◆ **Цитируемый текст**
========================================================================

УДК 94(47).043/073
Д. А. АНАНЬЕВ
ПРОБЛЕМЫ СОЦИАЛЬНО-ЭКОНОМИЧЕСКОГО РАЗВИТИЯ СИБИРИ (XVII - НАЧАЛА XX в.) В ОСВЕЩЕНИИ АНГЛО- И ГЕРМАНОЯЗЫЧНОЙ ИСТОРИОГРАФИИ
канд. ист. наук, Институт истории СО РАН, г. Новосибирск e-mail: [email protected]
В статье предпринята попытка обзора основных работ по истории социально-экономического развития Сибири в XVII - начале XX в., опубликованных в англо- и германоязычной историографии. Автор приходит к выводу, что наибольшее внимание западные исследователи уделяли истории пушного промысла и торговли, аграрной колонизации, развитию транспортных коммуникаций. Несмотря на известную ограниченность круга доступных источников, западным историкам удалось предложить собственные подходы к изучению социально-экономических проблем сибирской истории, в основу которых положены концепции «фронтира», «колонизации» и «модернизации».
Ключевые слова: западная историография, Сибирь, социально-экономическое развитие, фронтир, колонизация, модернизация.
В западной историографии неизменно отмечается огромный экономический потенциал Сибири, значение ее ресурсов для развития Российского государства в различные периоды его истории. При этом одним из наименее изученных остается начальный (и наиболее продолжительный) период хозяйственного освоения Сибири, верхней границей которого западные историки определяют начало XX в., когда была введена в строй Транссибирская магистраль и резко увеличился приток переселенцев. В настоящей статье предпринята попытка дать обзор основных работ по истории социально-экономического развития Сибири в XVII - начале XX в., опубликованных в западной историографии. Преимущественное внимание уделяется историкам США, Канады, Великобритании и ФРГ, что обусловлено их ведущей ролью в западном сибиреведении.
Большинство работ, написанных западными исследователями, посвящено проблемам, связанным с развитием пушного промысла и торговли; историей аграрной колонизации и крестьянских переселений, ставших особенно массовыми на рубеже XIX-XX вв.; а также с историей развития транспортных коммуникаций в Сибири.
Первым западным исследователем, посвятившим специальную работу сибирской торговле мехами в XVI-XIX вв., стал немецкий историк Й. Кляйн. В основу его монографии «Сибирская пушная торговля и ее значение для завоевания Сибири», опубликованной в 1906 г. в Бонне, были положены материалы докторской диссертации, которую ученый защитил в Рейнском университете им. Фридриха-Вильгельма [1]. В качестве источников Й. Кляйн использовал в основном
труды И.Э. Фишера, Г.В. Стеллера, А.Ф. Миддендор-фа, К. фон Бэра, К. Диттмара, Н.М. Ядринцева.

========================================================================

◆ **Собранные материалы**

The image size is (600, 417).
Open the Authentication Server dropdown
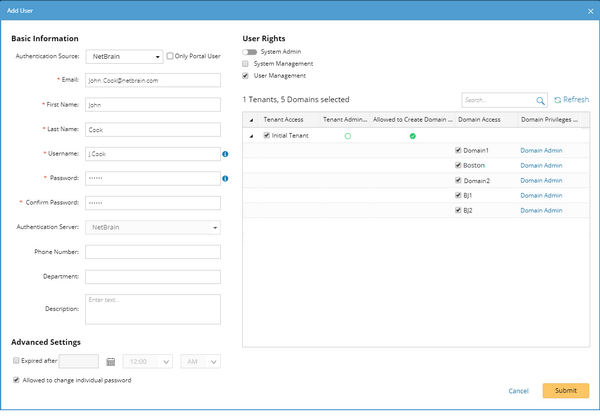click(x=153, y=227)

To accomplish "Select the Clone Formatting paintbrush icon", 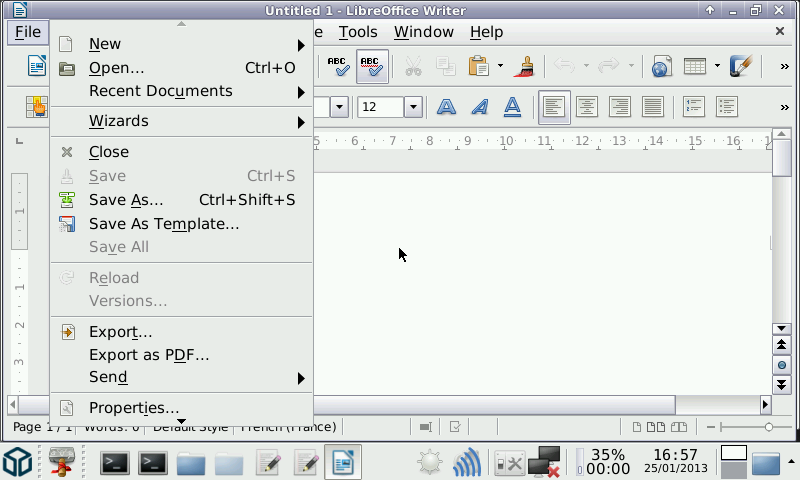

========================================================================

◆ **Что требуется**
Пожалуйста, допишите статью о западной историографии социально-экономического развития Сибири, начав сразу после её последнего предложения.

◆ **Ответ на задание**
Й. Кляйн выделил три взаимообусловленных и взаимосвязанных этапа хозяйственного освоения Сибири. Содержание первого этапа определялось погоней русских за пушниной; второй ознаменовался земледельческим освоением региона; третий - добычей металлов [1, с. 116]. Соответственно, по его мнению, без первоначального повышенного интереса русских к сибирской пушнине вряд ли было возможно их стремительное продвижение на восток и удержание присоединенных азиатских территорий.
Представление о добыче пушнины как основной причине проникновения русских в Сибирь разделяли также представители Калифорнийской школы -Р. Кернер, Дж. Ланцев, Р. Фишер. В 1943 г. Р. Фишер опубликовал первую в англоязычной литературе научную монографию, посвященную истории хозяйственного освоения Сибири [2]. Историк полагал, что Россия была исключением в ряду других колониальных держав XVI-XVII вв., поскольку государство никогда не отдавало колонию целиком в руки частных торговцев и промышленников, а само выступало в роли предпринимателя, установившего для себя монопольные права и привилегии [2, р. 48-71]. Р. Фишер не считал пушную торговлю единственным фактором сибирской колонизации, но активное участие государства в этом процессе объяснял, прежде всего, доходностью экспорта пушнины, дававшего казне в начале XVII в. около 11 % дохода [2, р. 108-123]. Сопоставляя доходы от пушнины с расходами правительства в Сибири, Р. Фишер пришел к выводу, что «Сибирь не только вполне покрывала производимые
© Ананьев Д.А., 2013
в ней расходы, но и давала значительную прибыль в московский бюджет»1.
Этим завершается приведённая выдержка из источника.